==== PASSAGE ====

Hardware

VideoCore IV GPU

Quad Processing Unit, a processor core.
The Raspberry Pi has 12 QPUs, 3 "slices" with 4 cores each.
Has a 16-way virtual parallelism (16-way SIMD) by executing an instruction with a 4-way data parallelism, 4 cycles in a row
4-stage pipeline, thus every instruction takes 4 cycles. But since every cycle an instruction is started/finished, it executes 1 instruction per clock cycle
Fixed clock rate of 250MHz (300MHz for newer models)
each register has 512 bit (16-way SIMD, 4 Byte per element)
2 physical register banks with 32 general purpose registers each, 5 accumulators of which 2 have special functions
Additional hardware is accessed via special instructions (only semaphores) or 64 additional registers for periphery access
2 asymmetric ALUs
1 ALU for "addition" operations: add/sub, min/max (float and int), bitwise-operators, etc.
1 ALU for "multiply" operations: fmul, mul24 (24-bit integer multiplication), ...
no hardware-support for division (float or int), modulo, integer-multiplication

Special Functions Unit
One per slice, so the VideoCore IV in the Raspberry Pi models has QPUs
Calculation of mathematical functions: 2^x, log2(x), 1/sqrt(x), 1/x
inaccurate approximation, accuracy of 11 to 13 binary digits (relative error of 2048 to 8192 ULP)

==== INFORMATION PROVIDED ====

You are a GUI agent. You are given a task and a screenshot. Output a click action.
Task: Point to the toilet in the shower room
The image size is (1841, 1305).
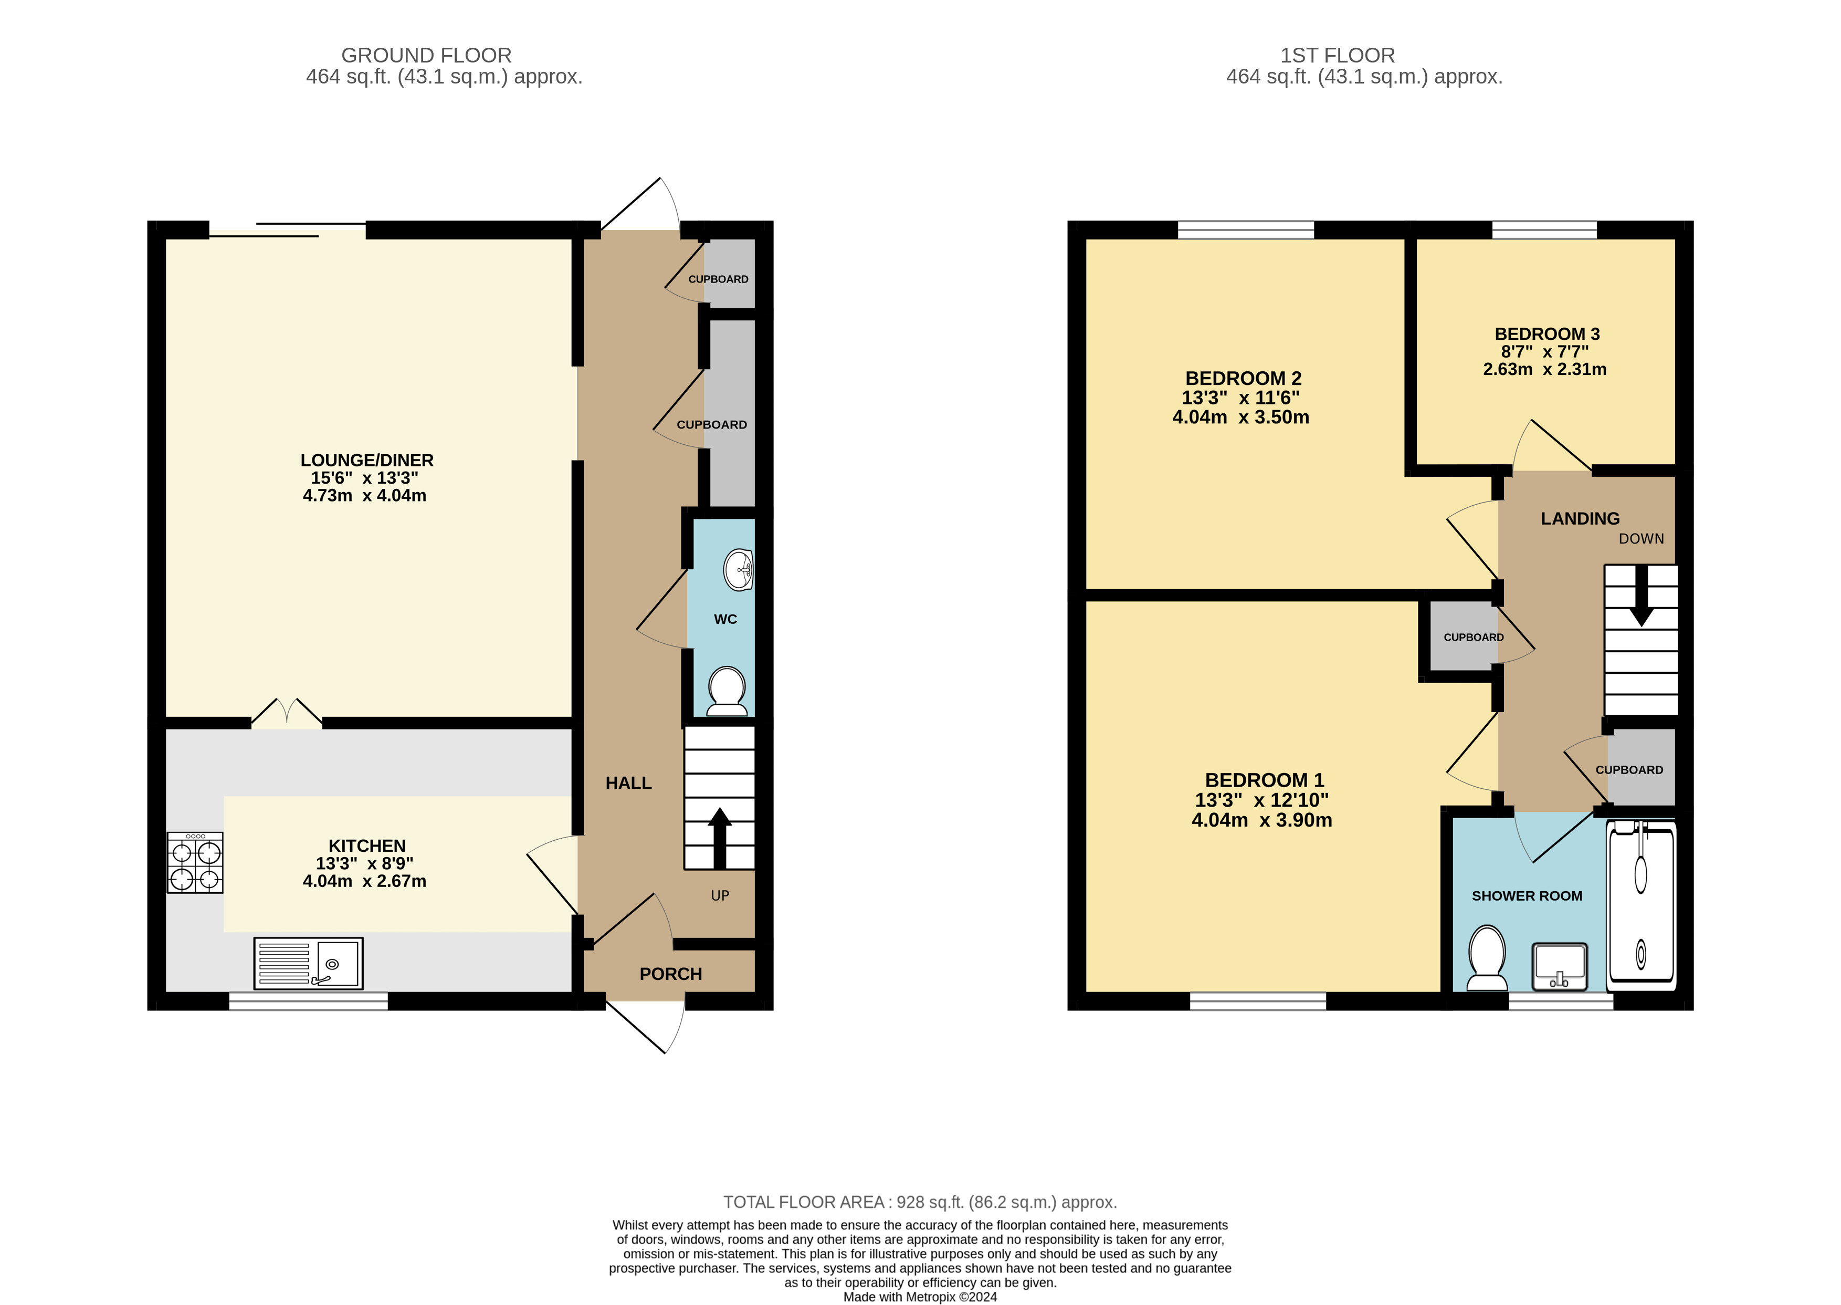pyautogui.click(x=1487, y=958)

====

— TASKS FOR THIS EXERCISE —
1/ List every mathematical function that the VideoCore IV hardware notes say the Special Functions Unit calculates.
2/ Retype the stretch of the VideoCore IV hardware notes from "The Raspberry Pi has" through "for newer models)".
3/ According to the VideoCore IV hardware notes, what is the fixed clock rate?
The lines are separate material, unrelated to the VideoCore IV hardware notes.

— ANSWERS TO EACH TASK —
1/ 2^x, log2(x), 1/sqrt(x), 1/x

2/
The Raspberry Pi has 12 QPUs, 3 "slices" with 4 cores each.
Has a 16-way virtual parallelism (16-way SIMD) by executing an instruction with a 4-way data parallelism, 4 cycles in a row
4-stage pipeline, thus every instruction takes 4 cycles. But since every cycle an instruction is started/finished, it executes 1 instruction per clock cycle
Fixed clock rate of 250MHz (300MHz for newer models)

3/ The fixed clock rate is 250MHz, or 300MHz for newer models.